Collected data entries
=====
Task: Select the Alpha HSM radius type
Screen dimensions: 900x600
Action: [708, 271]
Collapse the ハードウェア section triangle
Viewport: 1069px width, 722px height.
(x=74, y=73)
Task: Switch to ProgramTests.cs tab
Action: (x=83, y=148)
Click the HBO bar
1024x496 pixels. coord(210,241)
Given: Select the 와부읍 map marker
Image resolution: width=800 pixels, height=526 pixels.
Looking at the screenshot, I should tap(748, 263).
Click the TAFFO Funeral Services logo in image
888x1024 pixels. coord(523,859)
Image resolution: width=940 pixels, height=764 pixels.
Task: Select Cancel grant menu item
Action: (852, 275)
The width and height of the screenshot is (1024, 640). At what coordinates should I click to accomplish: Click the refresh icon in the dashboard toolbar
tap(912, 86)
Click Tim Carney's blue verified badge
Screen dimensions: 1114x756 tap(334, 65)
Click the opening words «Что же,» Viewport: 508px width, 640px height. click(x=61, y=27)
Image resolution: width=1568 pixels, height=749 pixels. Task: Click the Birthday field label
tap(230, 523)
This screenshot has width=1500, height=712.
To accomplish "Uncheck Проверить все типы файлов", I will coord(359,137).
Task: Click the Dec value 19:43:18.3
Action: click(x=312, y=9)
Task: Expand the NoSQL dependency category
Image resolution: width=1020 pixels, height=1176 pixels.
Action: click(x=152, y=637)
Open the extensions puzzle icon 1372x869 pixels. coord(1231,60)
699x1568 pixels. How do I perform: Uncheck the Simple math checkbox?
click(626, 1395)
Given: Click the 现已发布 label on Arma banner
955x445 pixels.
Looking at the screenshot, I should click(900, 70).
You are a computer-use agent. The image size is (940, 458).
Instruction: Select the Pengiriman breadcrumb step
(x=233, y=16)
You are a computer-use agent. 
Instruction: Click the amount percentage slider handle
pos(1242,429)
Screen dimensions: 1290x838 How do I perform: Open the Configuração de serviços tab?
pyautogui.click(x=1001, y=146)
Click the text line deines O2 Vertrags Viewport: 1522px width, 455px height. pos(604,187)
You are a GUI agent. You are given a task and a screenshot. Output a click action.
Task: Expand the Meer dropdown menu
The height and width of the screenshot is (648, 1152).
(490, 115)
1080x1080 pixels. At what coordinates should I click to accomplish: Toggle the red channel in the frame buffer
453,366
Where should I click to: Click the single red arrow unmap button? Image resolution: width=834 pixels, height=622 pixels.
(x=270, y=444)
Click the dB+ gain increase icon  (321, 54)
=====
**Directions:**
Filter the lines above so that only those with the string "agent" remain, then copy them.

**Answer to the problem:**
You are a computer-use agent. The image size is (940, 458).
You are a computer-use agent. 
You are a GUI agent. You are given a task and a screenshot. Output a click action.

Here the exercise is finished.